Centrelink uncovers fraud by monitoring social media

Centrelink, the only place with a longer line out front than that new bar that just opened. Turns out the agency has been combing your Facebook, Twitter, and Instagram—looking to weed out people wrongfully claiming benefits. And they've been doing it for a while. Set up in August 2015, Taskforce Integrity has uncovered more than $2 million in fraud, as the Daily Telegraph is reporting.

How are they doing it? Well, the Department of Human services caught out one couple who'd been claiming payments as separate singles after they posted a photo on Twitter of themselves together, and expecting baby.

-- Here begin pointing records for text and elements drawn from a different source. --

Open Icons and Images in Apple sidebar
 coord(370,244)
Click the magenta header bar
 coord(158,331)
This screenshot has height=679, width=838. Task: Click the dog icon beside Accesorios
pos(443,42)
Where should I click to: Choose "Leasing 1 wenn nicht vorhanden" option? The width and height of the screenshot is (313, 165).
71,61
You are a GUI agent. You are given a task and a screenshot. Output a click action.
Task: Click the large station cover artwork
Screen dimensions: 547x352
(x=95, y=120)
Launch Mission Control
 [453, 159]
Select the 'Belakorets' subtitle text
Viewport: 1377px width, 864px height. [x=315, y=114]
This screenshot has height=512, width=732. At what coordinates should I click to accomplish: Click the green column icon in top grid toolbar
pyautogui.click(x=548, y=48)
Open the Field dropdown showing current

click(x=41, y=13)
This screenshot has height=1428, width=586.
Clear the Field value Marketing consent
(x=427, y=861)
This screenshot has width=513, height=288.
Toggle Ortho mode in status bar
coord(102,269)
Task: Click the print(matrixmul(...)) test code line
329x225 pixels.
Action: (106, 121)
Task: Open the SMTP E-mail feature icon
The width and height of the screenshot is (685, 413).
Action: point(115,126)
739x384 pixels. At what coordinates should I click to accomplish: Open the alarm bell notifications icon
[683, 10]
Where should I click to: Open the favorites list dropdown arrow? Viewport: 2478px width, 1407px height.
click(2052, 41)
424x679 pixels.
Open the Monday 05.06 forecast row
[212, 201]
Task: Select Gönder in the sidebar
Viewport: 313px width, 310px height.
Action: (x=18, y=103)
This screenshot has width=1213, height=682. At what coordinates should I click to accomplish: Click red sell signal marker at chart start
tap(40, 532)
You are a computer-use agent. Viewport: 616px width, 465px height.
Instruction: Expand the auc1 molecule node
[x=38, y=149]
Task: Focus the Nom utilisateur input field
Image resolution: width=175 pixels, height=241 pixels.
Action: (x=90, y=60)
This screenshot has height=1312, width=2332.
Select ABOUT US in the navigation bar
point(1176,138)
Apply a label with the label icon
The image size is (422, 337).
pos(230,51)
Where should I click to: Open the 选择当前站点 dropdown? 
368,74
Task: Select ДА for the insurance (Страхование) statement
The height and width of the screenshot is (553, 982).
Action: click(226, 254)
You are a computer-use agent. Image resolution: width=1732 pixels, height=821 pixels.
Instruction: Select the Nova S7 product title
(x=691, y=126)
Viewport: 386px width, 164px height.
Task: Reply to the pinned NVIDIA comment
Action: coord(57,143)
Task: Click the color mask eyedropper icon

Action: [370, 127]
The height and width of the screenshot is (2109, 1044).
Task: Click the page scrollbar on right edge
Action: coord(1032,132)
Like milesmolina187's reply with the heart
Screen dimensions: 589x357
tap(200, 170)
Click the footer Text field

Centrelink is also keeping track of your online shopping with $1.7 million in fraud discovered by monitoring eBay. Turns out the $11.26 you got for that top your thought would sell for way more has to be included as part of your income.

The eerily titled Minister for Human Services Stuart Robert announced the taskforce has so far lead to five arrests, while revealed nearly 2000 cases where Centrelink paid too much money. It seems like big numbers but really is just a dent in the $3 billion the department estimates it has overpaid to welfare recipients.

However you feel about Taskforce Integrity it's actually less creepy than Centrelink's previous attempt to clamp down on fraud—hiring private investigators to catch welfare fraudsters. Between 2010-14, the agency launched 1,126 "operations" targeting individuals suspected of cheating the system.